The innovation of this study lies in the integration of CFD-DEM simulated datasets based on negatively exponential continuous gradation to capture realistic seepage behavior of coarse-grained soils, combined with the use of grey relational analysis to ensure the physical interpretability and relevance of input variables. Furthermore, a particle swarm optimization (PSO) strategy coupled with k-fold cross-validation was implemented to enhance the generalization capability of machine learning models. The systematic comparison of BPNN, RF, and GPR further reveals the superior performance of BPNN in modeling complex nonlinear relationships, offering a more accurate and data-efficient approach for permeability prediction than existing empirical or machine learning methods.
Limitations and Future Scopes
Despite the promising results achieved in this study, several limitations should be acknowledged. First, the permeability coefficient database was derived entirely from CFD-DEM simulations, which, although capable of capturing pore-scale flow behavior, may not fully replicate the heterogeneity and boundary conditions of real-world CGSs.

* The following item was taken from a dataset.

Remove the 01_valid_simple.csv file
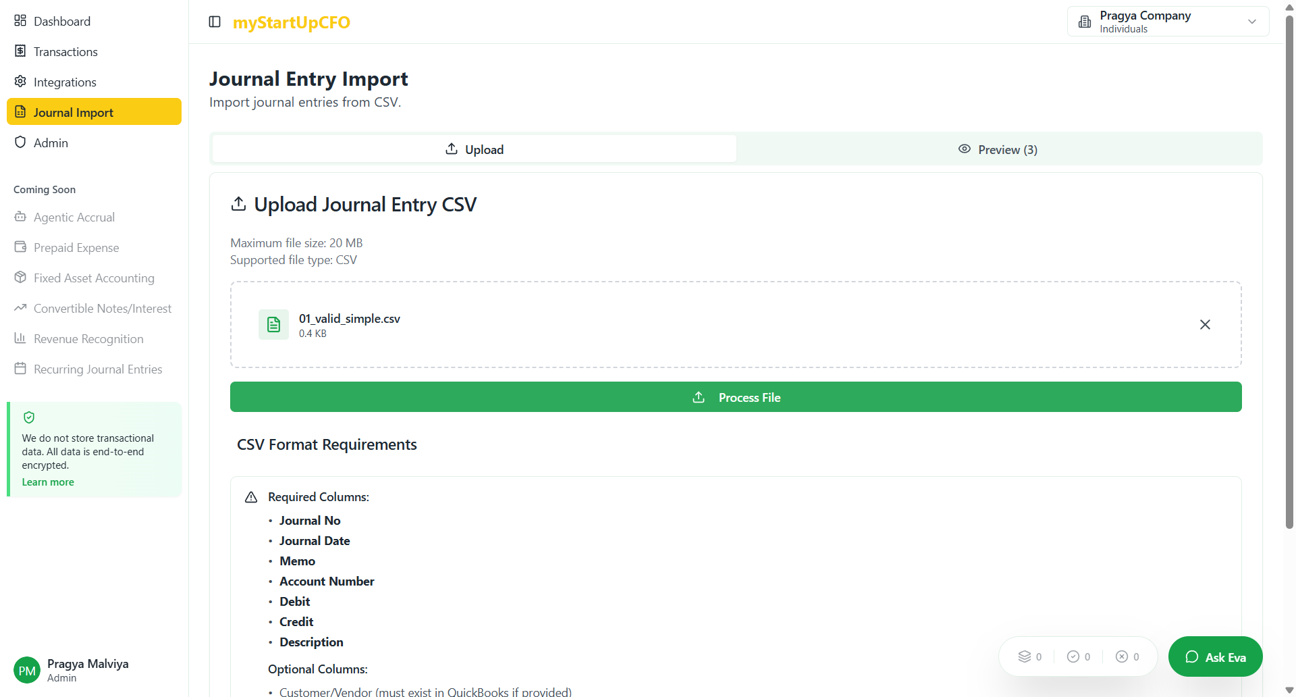 (1205, 325)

Second, the model inputs were limited to gradation parameters and porosity; other potentially influential factors such as particle shape, angularity, and fabric structure were not considered. Moreover, the machine learning models were trained and validated on a relatively constrained parameter space, which may limit their generalizability when extrapolated to soils with markedly different gradation characteristics. Future research should focus on incorporating experimental datasets to validate and enhance the robustness of the predictive models, exploring additional microstructural descriptors as input features, and extending the framework to accommodate dynamic seepage conditions or coupled hydro-mechanical processes for broader geotechnical applications.